Stored records
[Start of Attachment]
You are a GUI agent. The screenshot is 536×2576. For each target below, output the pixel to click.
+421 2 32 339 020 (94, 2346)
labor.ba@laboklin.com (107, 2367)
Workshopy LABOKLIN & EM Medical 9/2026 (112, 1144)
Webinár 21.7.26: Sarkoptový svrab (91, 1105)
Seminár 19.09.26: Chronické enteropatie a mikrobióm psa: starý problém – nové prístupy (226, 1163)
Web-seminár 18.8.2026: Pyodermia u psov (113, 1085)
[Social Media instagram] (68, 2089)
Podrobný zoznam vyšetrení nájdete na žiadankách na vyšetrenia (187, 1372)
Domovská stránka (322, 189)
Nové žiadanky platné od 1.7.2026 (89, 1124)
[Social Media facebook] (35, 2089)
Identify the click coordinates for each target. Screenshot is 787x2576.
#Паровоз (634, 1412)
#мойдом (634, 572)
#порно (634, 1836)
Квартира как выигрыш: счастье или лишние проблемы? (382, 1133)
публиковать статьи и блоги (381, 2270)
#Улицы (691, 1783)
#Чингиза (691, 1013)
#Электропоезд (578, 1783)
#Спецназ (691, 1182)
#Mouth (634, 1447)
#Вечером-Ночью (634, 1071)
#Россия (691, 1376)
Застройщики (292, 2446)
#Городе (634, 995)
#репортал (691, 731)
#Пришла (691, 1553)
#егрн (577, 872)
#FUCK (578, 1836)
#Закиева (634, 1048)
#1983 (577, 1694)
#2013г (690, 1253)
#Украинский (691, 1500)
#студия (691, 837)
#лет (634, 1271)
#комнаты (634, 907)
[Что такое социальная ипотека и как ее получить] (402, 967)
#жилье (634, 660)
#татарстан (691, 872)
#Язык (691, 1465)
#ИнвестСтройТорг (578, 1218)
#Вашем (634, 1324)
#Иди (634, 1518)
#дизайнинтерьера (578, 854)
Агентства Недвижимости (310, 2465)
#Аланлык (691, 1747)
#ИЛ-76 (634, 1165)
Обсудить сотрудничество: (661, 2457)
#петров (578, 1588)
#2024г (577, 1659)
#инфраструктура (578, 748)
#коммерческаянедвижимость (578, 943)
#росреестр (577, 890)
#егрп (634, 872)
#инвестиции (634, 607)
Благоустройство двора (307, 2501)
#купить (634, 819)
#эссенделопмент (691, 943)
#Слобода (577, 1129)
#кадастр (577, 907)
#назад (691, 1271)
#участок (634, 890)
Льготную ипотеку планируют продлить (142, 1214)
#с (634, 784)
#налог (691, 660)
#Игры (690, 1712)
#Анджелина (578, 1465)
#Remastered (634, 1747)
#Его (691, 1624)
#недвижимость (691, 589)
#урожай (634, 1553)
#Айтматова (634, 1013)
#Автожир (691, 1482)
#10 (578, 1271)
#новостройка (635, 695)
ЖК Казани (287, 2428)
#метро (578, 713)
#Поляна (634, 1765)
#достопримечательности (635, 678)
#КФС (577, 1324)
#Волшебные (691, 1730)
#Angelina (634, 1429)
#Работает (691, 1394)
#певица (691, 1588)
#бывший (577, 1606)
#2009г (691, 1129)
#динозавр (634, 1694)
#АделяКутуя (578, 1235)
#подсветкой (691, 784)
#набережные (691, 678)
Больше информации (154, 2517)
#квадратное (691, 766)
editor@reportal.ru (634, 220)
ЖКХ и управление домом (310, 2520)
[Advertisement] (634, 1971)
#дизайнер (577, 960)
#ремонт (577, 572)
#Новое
[End of Attachment]
◆ Work request ◆
Only the lines above starting with the one with "Webinár 21.7.26: Sarkoptový svrab (91, 1105)" and going through the one with "#комнаты (634, 907)" are to be copied, word for word and with both ends kept.

◆ Answer to the exercise ◆
Webinár 21.7.26: Sarkoptový svrab (91, 1105)
Seminár 19.09.26: Chronické enteropatie a mikrobióm psa: starý problém – nové prístupy (226, 1163)
Web-seminár 18.8.2026: Pyodermia u psov (113, 1085)
[Social Media instagram] (68, 2089)
Podrobný zoznam vyšetrení nájdete na žiadankách na vyšetrenia (187, 1372)
Domovská stránka (322, 189)
Nové žiadanky platné od 1.7.2026 (89, 1124)
[Social Media facebook] (35, 2089)
Identify the click coordinates for each target. Screenshot is 787x2576.
#Паровоз (634, 1412)
#мойдом (634, 572)
#порно (634, 1836)
Квартира как выигрыш: счастье или лишние проблемы? (382, 1133)
публиковать статьи и блоги (381, 2270)
#Улицы (691, 1783)
#Чингиза (691, 1013)
#Электропоезд (578, 1783)
#Спецназ (691, 1182)
#Mouth (634, 1447)
#Вечером-Ночью (634, 1071)
#Россия (691, 1376)
Застройщики (292, 2446)
#Городе (634, 995)
#репортал (691, 731)
#Пришла (691, 1553)
#егрн (577, 872)
#FUCK (578, 1836)
#Закиева (634, 1048)
#1983 (577, 1694)
#2013г (690, 1253)
#Украинский (691, 1500)
#студия (691, 837)
#лет (634, 1271)
#комнаты (634, 907)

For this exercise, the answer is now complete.